Records contained in a dataset:
+--
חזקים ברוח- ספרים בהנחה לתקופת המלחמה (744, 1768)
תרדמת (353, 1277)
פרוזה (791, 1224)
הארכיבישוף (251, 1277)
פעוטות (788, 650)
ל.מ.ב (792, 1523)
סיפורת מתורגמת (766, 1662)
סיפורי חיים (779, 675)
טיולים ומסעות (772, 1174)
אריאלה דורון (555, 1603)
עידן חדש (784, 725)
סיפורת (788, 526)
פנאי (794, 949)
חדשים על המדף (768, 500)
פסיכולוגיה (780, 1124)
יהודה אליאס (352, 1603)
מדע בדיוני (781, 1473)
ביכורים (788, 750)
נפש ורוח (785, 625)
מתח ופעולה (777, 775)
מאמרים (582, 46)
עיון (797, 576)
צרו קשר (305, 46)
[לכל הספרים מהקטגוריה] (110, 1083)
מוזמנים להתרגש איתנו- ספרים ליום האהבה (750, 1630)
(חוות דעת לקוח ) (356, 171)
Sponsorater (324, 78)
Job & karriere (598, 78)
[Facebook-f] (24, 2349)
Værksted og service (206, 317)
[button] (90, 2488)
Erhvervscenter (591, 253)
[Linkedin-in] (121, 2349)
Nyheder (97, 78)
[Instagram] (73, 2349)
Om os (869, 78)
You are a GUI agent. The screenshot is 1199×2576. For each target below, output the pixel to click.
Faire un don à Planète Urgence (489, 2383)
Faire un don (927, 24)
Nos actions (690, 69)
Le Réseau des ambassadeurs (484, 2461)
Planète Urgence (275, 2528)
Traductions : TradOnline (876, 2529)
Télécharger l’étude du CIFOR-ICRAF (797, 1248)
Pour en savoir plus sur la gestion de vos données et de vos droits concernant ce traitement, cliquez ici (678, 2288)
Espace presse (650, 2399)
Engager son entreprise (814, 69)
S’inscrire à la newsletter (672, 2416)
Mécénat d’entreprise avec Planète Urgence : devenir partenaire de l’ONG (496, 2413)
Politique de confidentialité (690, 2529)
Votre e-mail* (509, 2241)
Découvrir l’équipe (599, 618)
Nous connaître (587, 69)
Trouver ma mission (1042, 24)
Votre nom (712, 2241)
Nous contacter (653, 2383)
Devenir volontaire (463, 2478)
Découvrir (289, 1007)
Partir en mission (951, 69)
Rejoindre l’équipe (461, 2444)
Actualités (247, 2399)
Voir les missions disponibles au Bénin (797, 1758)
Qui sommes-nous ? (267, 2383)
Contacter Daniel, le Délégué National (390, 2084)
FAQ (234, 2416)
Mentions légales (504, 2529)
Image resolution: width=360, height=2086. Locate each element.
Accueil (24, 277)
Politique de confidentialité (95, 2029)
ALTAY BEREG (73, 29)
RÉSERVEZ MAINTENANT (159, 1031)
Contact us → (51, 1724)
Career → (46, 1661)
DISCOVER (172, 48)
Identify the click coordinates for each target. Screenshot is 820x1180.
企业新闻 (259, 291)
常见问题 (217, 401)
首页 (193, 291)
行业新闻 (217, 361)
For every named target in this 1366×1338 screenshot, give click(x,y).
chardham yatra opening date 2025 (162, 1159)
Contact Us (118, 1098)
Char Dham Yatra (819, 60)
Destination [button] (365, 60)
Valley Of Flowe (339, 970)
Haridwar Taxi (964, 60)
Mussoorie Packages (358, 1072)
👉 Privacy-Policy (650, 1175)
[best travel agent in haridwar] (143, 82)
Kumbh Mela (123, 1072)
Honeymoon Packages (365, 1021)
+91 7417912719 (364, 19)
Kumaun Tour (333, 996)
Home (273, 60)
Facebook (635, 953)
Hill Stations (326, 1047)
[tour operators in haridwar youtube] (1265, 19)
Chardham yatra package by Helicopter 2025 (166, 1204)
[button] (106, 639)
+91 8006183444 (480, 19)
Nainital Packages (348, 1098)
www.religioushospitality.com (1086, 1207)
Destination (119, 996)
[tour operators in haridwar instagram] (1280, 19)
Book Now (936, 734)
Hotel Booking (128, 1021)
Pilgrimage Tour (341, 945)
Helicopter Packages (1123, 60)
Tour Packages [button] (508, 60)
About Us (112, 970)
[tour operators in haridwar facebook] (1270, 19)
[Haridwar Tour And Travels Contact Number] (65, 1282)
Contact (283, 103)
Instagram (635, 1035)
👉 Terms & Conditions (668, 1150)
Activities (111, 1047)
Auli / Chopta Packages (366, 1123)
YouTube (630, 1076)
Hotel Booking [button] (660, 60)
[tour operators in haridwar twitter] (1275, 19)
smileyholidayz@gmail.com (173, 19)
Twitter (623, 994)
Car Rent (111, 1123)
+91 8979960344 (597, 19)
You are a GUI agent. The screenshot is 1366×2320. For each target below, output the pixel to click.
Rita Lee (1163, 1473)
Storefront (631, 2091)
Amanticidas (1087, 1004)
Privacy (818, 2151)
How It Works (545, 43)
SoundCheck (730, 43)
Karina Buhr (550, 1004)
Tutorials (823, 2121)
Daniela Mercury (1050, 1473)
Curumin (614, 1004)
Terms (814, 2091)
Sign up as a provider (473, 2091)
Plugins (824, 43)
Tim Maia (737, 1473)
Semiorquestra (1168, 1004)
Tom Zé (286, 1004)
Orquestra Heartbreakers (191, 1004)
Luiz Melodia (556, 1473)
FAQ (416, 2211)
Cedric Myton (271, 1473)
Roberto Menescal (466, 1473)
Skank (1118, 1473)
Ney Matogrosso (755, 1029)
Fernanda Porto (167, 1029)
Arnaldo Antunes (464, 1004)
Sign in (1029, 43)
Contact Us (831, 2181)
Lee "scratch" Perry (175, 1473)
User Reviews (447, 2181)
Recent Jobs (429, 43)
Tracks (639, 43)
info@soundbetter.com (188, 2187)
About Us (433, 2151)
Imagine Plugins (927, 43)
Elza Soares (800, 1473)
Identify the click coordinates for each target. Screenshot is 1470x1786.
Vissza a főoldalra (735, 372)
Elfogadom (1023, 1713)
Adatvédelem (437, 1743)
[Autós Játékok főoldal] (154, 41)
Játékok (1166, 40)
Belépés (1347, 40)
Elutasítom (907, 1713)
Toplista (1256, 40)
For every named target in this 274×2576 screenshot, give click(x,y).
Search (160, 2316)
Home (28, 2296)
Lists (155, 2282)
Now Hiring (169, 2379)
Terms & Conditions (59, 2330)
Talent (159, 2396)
+--
Task objective ->
Nothing should be returned except the lines from the one containing "Belépés (1347, 40)" through the last line of the data, each restated word for word.

The completed task ->
Belépés (1347, 40)
Elutasítom (907, 1713)
Toplista (1256, 40)
For every named target in this 274×2576 screenshot, give click(x,y).
Search (160, 2316)
Home (28, 2296)
Lists (155, 2282)
Now Hiring (169, 2379)
Terms & Conditions (59, 2330)
Talent (159, 2396)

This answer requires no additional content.